What has garnered some attention, but I don't think the full scope of attention that it may deserve, is that we had an instance of someone who was convicted of sex crimes as an NDIS participant who was self-managing their plan and advertising on Facebook groups for young women to walk along the beach with him and potentially go swimming. At no stage was the person's background revealed. I acknowledge that this bill and the amendments attached to it will rectify that for people who are convicted, particularly of sex offences, who may require NDIS plans on their release from prison. The CEO informed us at estimates that all people with a disability who are eligible should be eligible, and that is regardless of their criminal background. I'm not sure I'm one hundred per cent on board with some of that, but that was the advice of the CEO. I totally support that position in relation to those convicted of serious crimes, and I think it should go beyond sexual crimes; it should be for all crimes that you are then put onto agency management of your NDIS plan, for the sake of the Australian taxpayers who fund it.

Perhaps the minister can update us on one of the concerns I have and let us know whether it's addressed as part of the next tranche of legislation or whether it's something that's being examined. There is nothing that I can see in this bill that will protect support workers who are appointed, via the company that they work with, to work with a participant who has previously been convicted of a serious crime or, in particular, a sexual offence. A lot of the support workers—particularly those who work in behavioural supports and activities of basic daily living, whether it's assistance with shopping or chores around the home—tend to be women, and, very often, they are young women.
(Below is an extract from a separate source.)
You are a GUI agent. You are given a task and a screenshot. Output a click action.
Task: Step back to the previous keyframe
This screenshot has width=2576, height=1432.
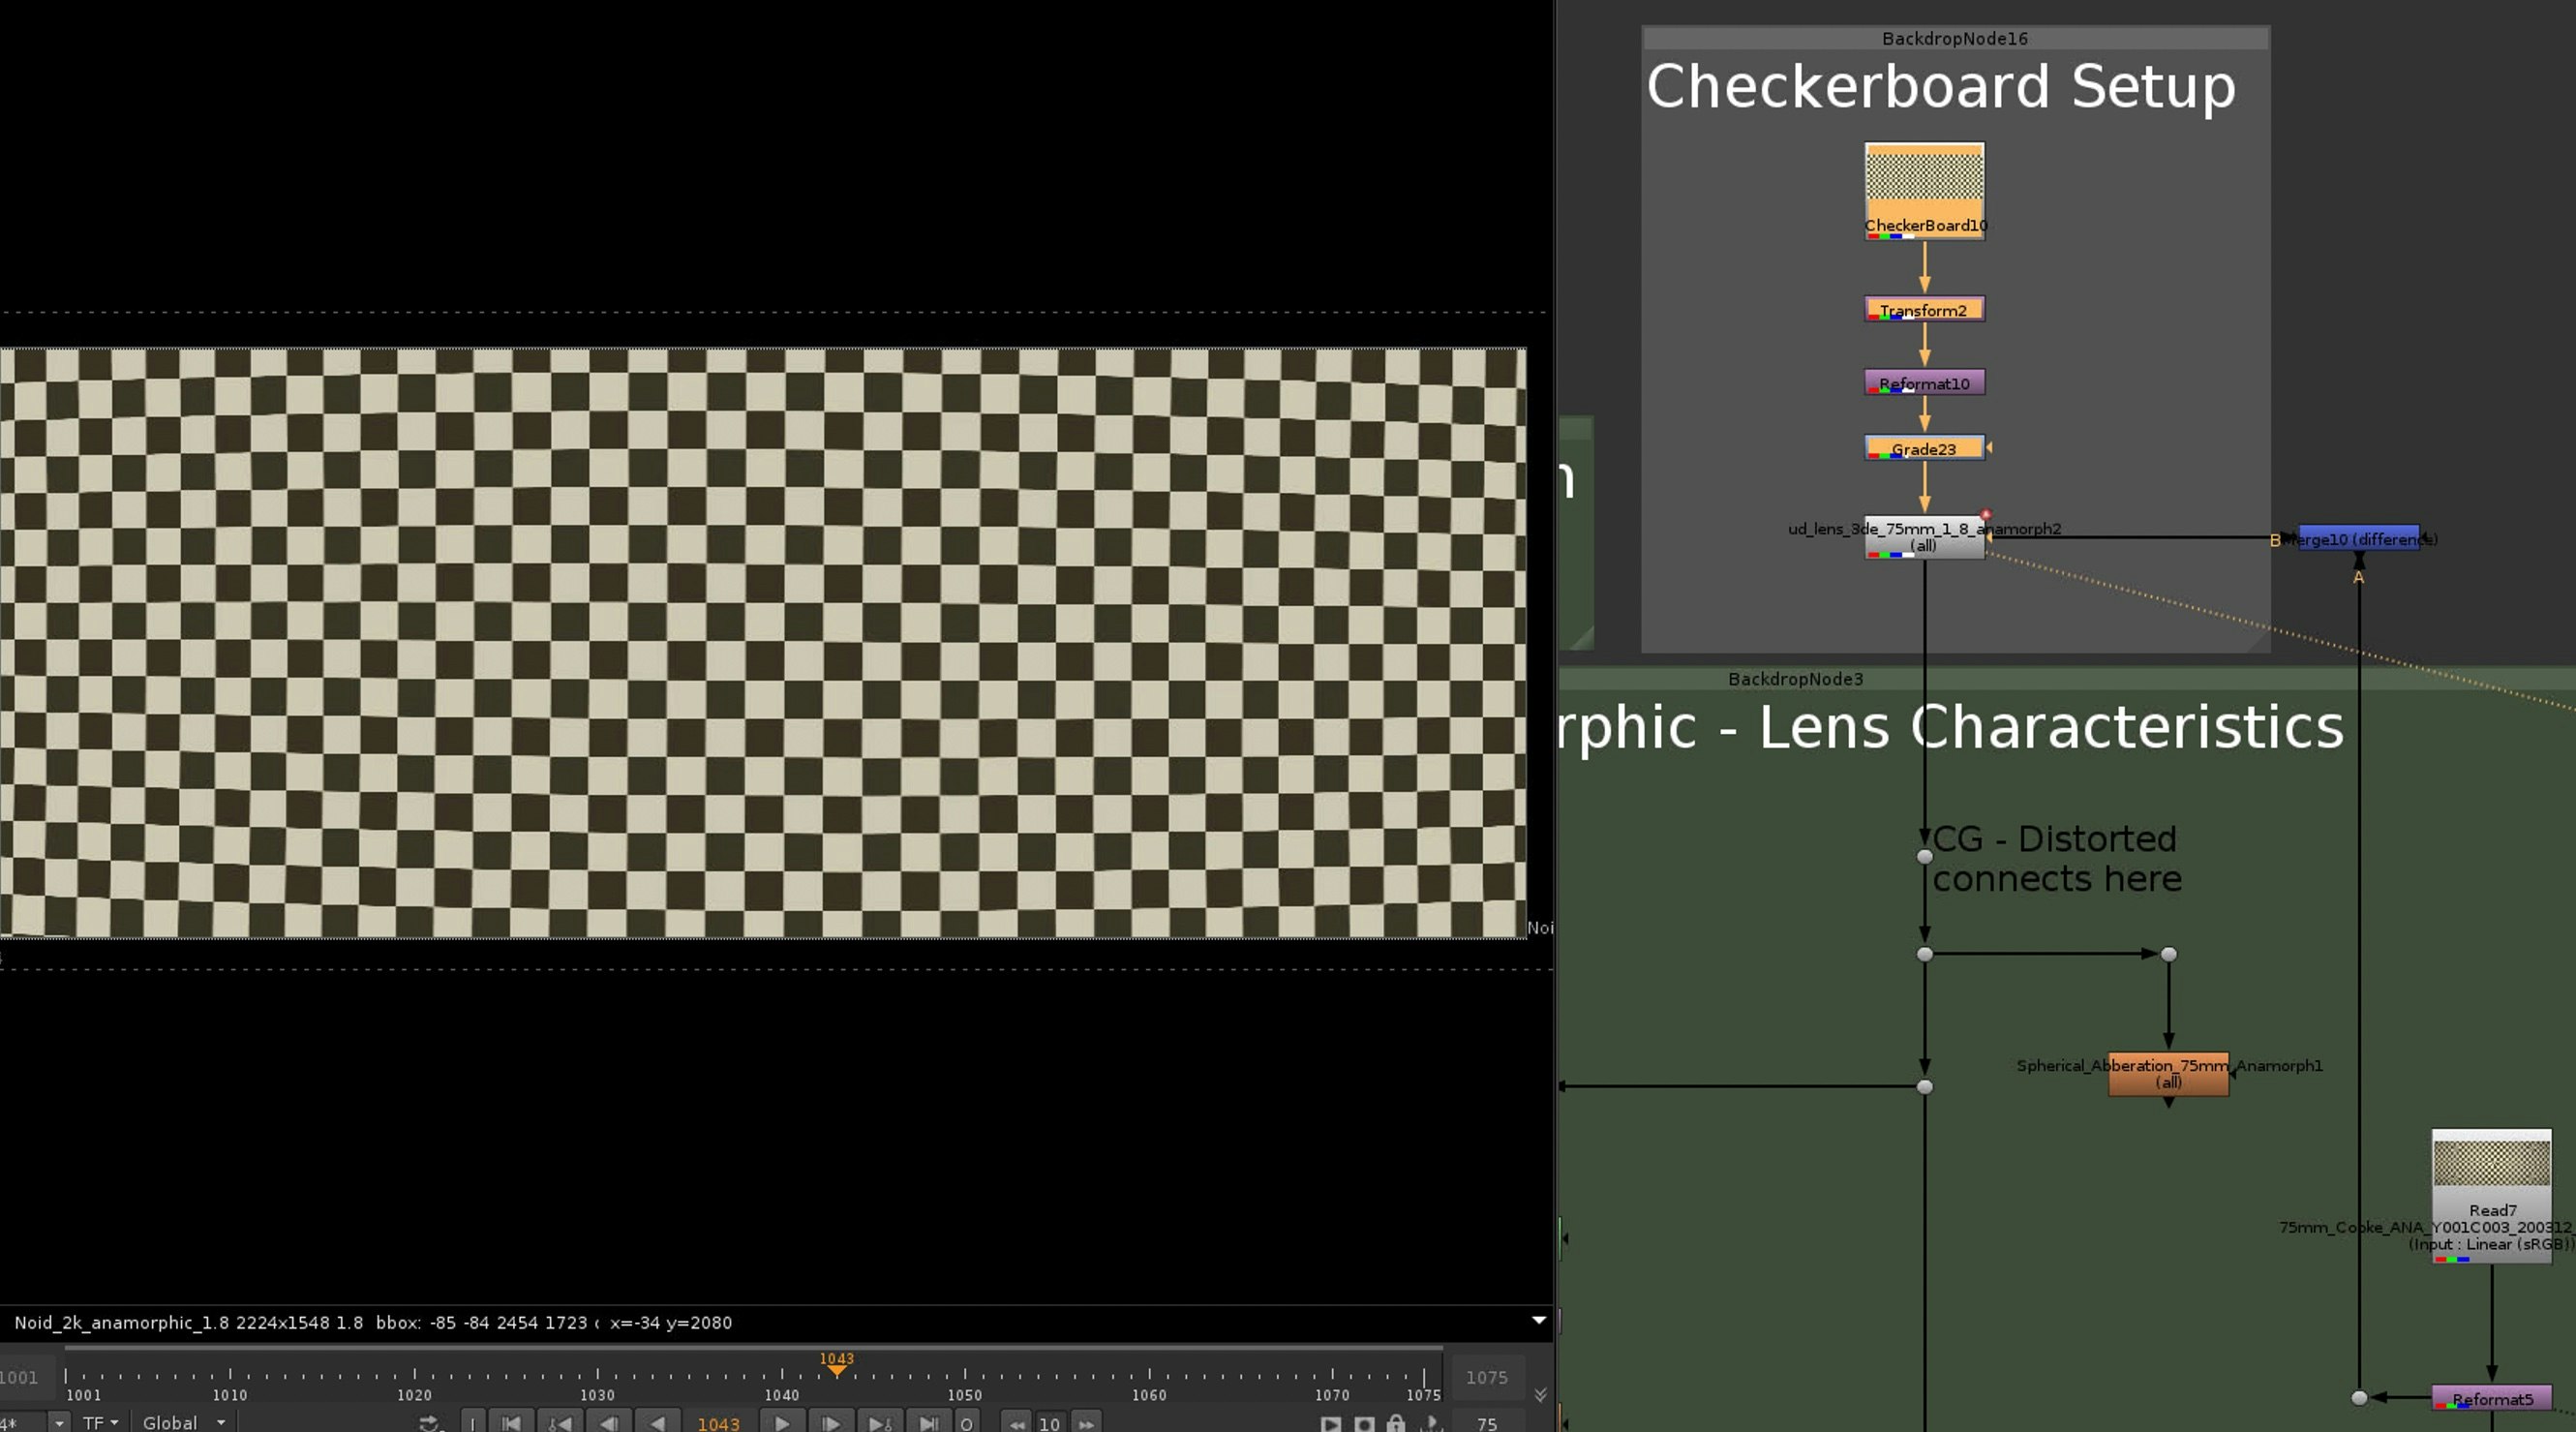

I'm concerned that, at this stage, we can see no requirement for the agency, the providers or the participant who's been put on a self-managed plan because of a previous conviction to notify the support worker of this situation so that they are in a position to decide whether or not they want to work with that participant.

We hear an awful lot about choice and control for participants of the NDIS. That is a feature of the scheme which I am very, very much in support of and one which should be protected vigorously by all of us, but the choice and control must extend to support workers. They must have the choice and control to determine who they are prepared to work with. Minister, as we're coming towards the guillotine for the committee stage and debate on this legislation, is this issue addressed anywhere in the legislation or is there anything planned as part of the next tranche of legislation that addresses it? Is there something that the minister is aware of that means that protections for support workers will be as much a part of this legislation as the required protections for participants?